Mastering Serial Communication: From UART Basics to STM32 Implementation

What is Serial Communication?

Serial communication transmits data bit‑by‑bit over a single pair of wires (one for transmitting, one for receiving) and a ground line. Although slower than parallel communication, it requires only two wires, making it simple and cost‑effective.

Serial Communication Protocols

Early interfaces used simple analog signals, evolving to RS‑232 for point‑to‑point links, which later gave way to RS‑485 for differential, multi‑drop, and noise‑resistant communication. RS‑485 can reach speeds above 10 Mb/s over distances up to 3 km, though speed decreases with longer cables.

Physical Layer

The RS‑232 standard defines signal meanings, connector types, and voltage levels. Because RS‑232 voltage levels (+15 V/‑15 V) differ from TTL levels (0 V/5 V), a level‑shifting chip converts between them before the controller can interpret the data.

Baud Rate

The baud rate indicates how many signal changes occur per second. For example, a 9600 bps rate means each bit lasts 1/9600 s (≈104 µs). Both devices must use the same baud rate; mismatched rates prevent successful communication.

Data Frame Structure

A typical UART frame consists of:

Start bit : a low (0) level lasting one bit time, signalling the beginning of a character.

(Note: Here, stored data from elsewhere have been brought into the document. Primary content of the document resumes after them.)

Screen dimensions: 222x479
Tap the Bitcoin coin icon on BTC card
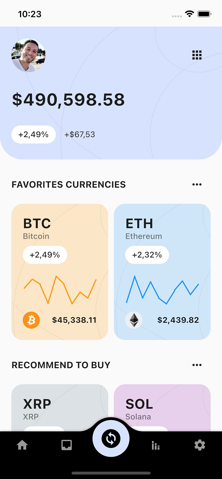pyautogui.click(x=31, y=320)
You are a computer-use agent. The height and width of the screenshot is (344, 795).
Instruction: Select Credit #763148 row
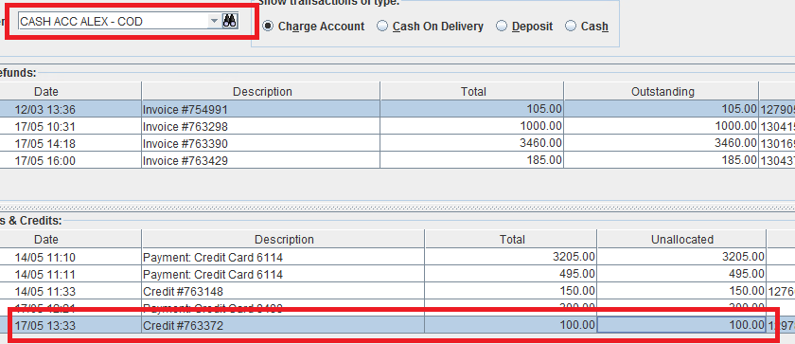398,291
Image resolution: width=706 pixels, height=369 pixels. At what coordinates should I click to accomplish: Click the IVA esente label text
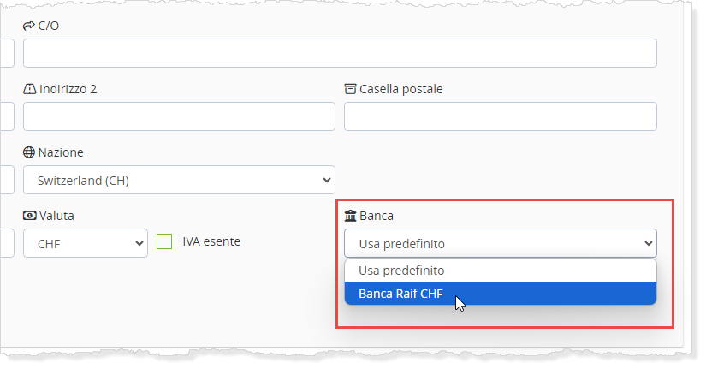coord(211,241)
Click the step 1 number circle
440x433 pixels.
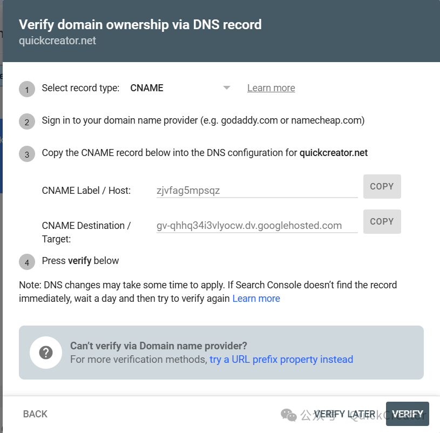point(27,89)
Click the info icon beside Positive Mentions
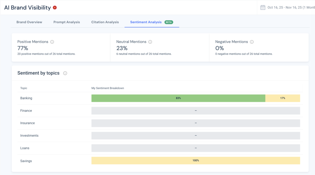Screen dimensions: 315x175 tap(52, 42)
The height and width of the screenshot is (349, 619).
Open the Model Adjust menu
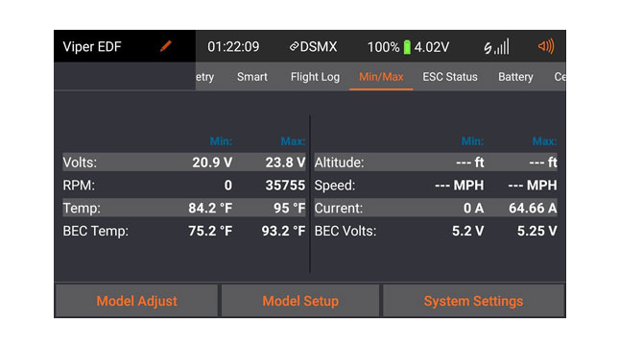click(x=136, y=301)
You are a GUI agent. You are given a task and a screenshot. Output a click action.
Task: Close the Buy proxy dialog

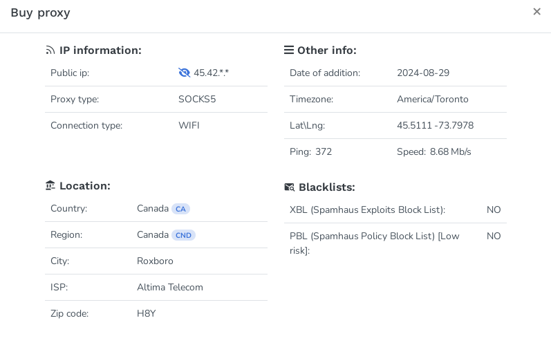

Data bits : 5‑9 bits (commonly 8) transmitted LSB first.

Parity bit (optional): ensures an odd or even number of high bits.

Stop bits : one, 1.5, or two high (1) bits marking the end of the character.

Idle bits : high level between characters.

Duplex Modes

Serial links can operate in:

Simplex : data flows in one direction only.

Half‑duplex : bidirectional but only one direction at a time.

Full‑duplex : simultaneous two‑way transmission, effectively two independent simplex channels.

Serial Communication on STM32

STM32 microcontrollers provide two peripheral types: UART (asynchronous) and USART (synchronous/asynchronous). For example, the STM32F10x series includes three USARTs and two UARTs. TXD is the transmit pin, RXD the receive pin. Direct cross‑connection works between two STM32 boards sharing a common ground.

When connecting an STM32 to a PC, the PC typically uses an RS‑232 (DB9) port, so a level‑shifter is required to convert the STM32’s 0‑5 V TTL signals to RS‑232 voltage levels (+15 V/‑15 V). USB‑to‑serial adapters can also be used.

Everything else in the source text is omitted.